Second, since XFS came from IRIX, I'm guessing the SGI engineers did what many people do when porting code from one system to another: reconstruct the original environment. I have no grounds for saying this - it's just a guess - but I can well imagine the SGI engineers deciding to port a lot of IRIX kernel functionality to the Linux kernel rather than adapt XFS to the native Linux way of doing things, which is a lot less featureful / bloated (pick your adjective).

I won't be shocked if the answer does lie in that kjournald daemon -- that XFS is bigger than ext3 because ext3 puts most of the bloat into a user-mode daemon instead of the kernel.

Nope, kjournald is part of the kernel - it's not a separate user-space daemon. You see it in your 'ps' output because it is a kernel thread. As such, it is scheduled like a userspace process, even though it isn't running a userspace program and never drops into user mode. Any time the Linux kernel spawns a new kernel thread, it will show up in 'ps' output that way. They usually try to name threads starting with 'k' so as to tip you off. Unfortunately this is probably not very effective for those of you who use certain non-GNOME desktop environments....

--
"How can you claim that you are anti-crack, while still writing a window manager?" — Metacity README
Re:Why is kernel-image so big? by Bob[Bob] · 2002-09-17 11:36 · Score: 2, Informative

You're basically correct about how SGI did the port... they created an IRIX to Linux VFS mapping layer, as described in the papers on this page: XFS Talks and Papers.
Re:Why is kernel-image so big? by rtscts · 2002-09-17 15:42 · Score: 1

Ouch. What kind of performance hit would that cause? (no I didn't read the link :)

It's been done: Plan9 is the name by F2F · 2002-09-17 05:37 · Score: 2

oh no, it's the plan9 from bell-labs operating system all over again :)

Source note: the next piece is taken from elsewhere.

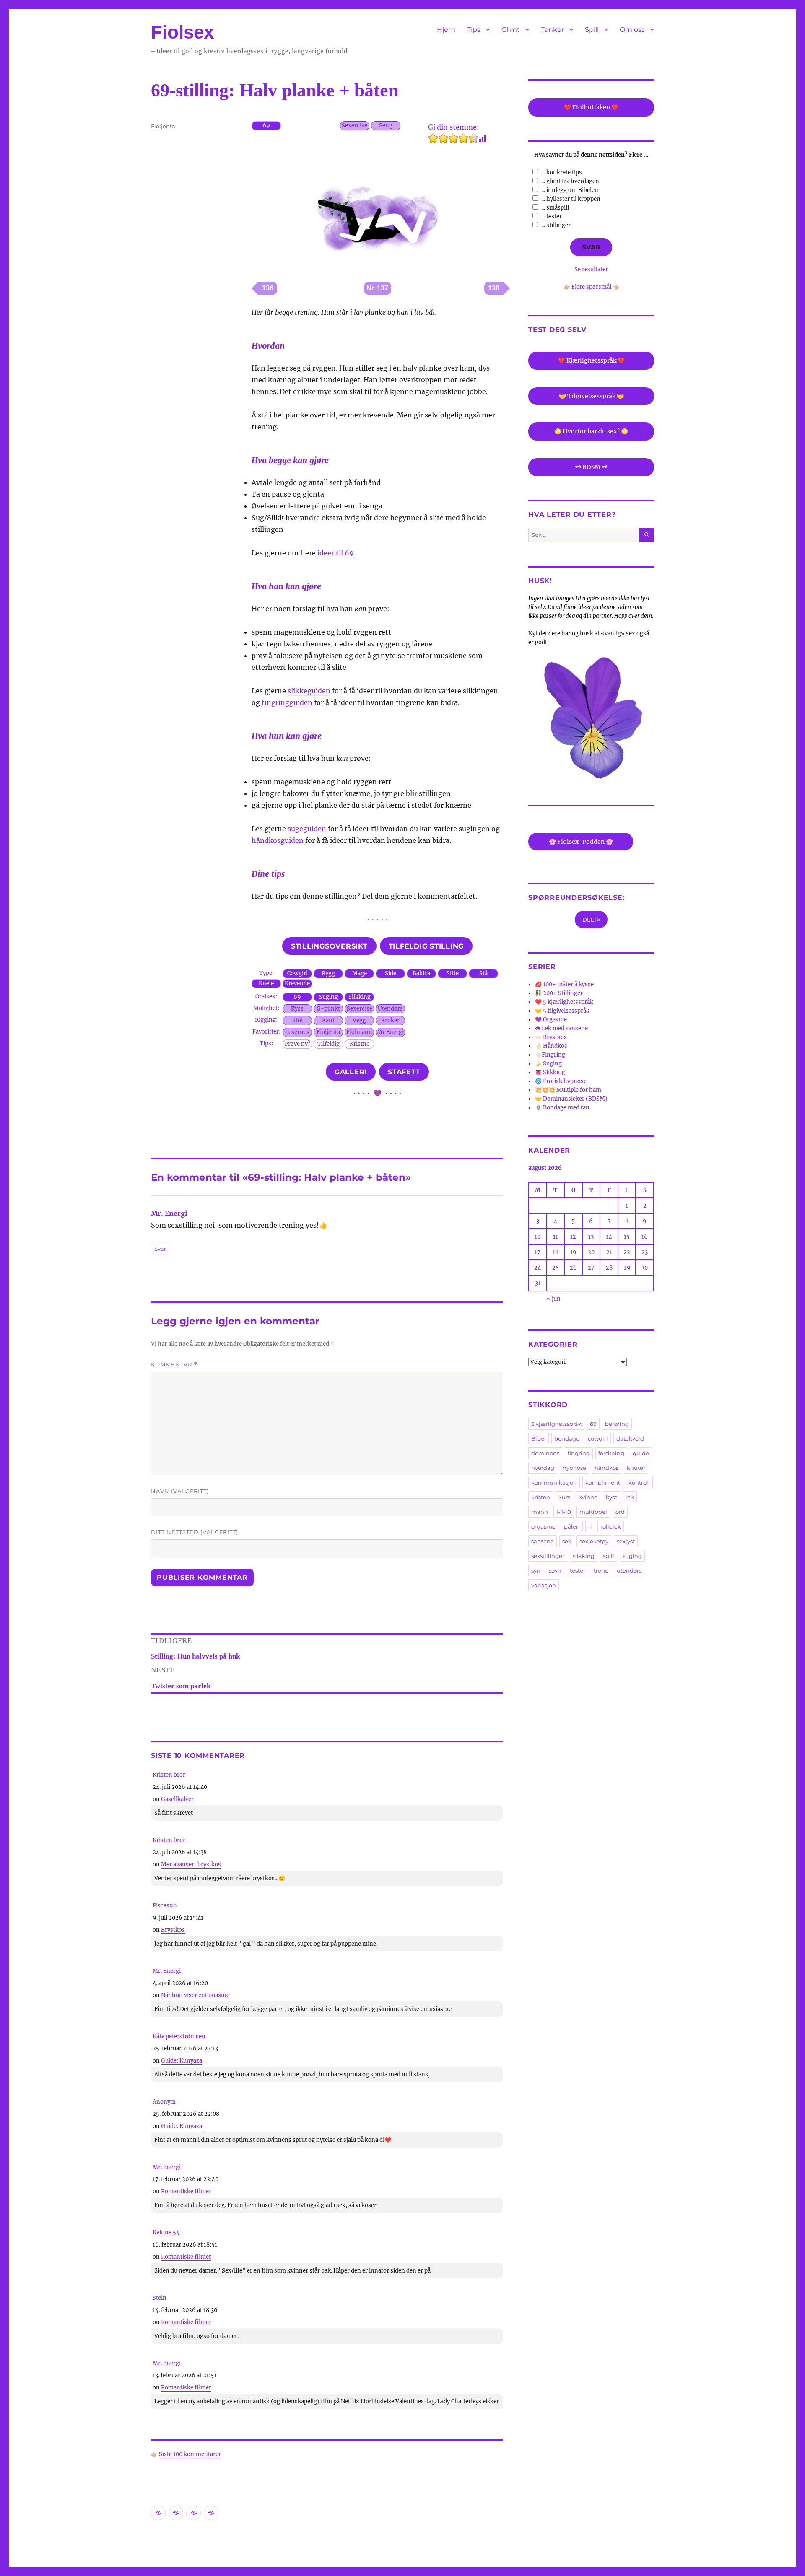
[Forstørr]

reiser is just implementing what others have done long time ago:

http://plan9.bell-labs.com/sys/doc/9.html

Re:It's been done: Plan9 is the name by Ian+Bicking · 2002-09-17 06:46 · Score: 2

Forgive me if I'm wrong (or better, correct me)... but I didn't think Plan9 did this sort of thing. At least, not the file metadata, or plugin interfaces to files. It just placed a number of kernel interfaces into the filesystem. There's no (significant) reference to "metadata" in that document, and in one instance where they are talking about permissions, they are talking about using chmod on a process, but not the more novel echo newGroupOwner > /processes/processID/group
I think what Reiser is talking about could be truly novel -- I'm sure someone has thought of it before, but I don't know that anyone's made it happen in a real OS. (Though I wouldn't be surprised to see it in an experimental OS)
Re:It's been done: Plan9 is the name by IamTheRealMike · 2002-09-17 07:11 · Score: 2

No no, Plan9 has similar methods but different goals. Plan9 moved various APIs into the filing system. The aim was similar in a general sense, to increase the power of the filing system and so to increase interconnectedness of components.
Plan9 moved for instance the windowing API into the filing system. What ReiserFS is doing is to increase the power of the filing system, turning it into effect a very powerful semi-structured database. The aim is to improve storage of data, not to move APIs around and into different forms.
I've looked high and low, and the closest I think you'll find to this was BeFS, which was really little more than a slick implementation of extended attributes on a normal filing system, certainly not the entire rethink that Hans is advocating.
Microsoft are trying something similar afaik with Longhorn, but that's based on SQL Server last I heard. That's bad for reasons explained in the white paper (imposing unneccesary structure).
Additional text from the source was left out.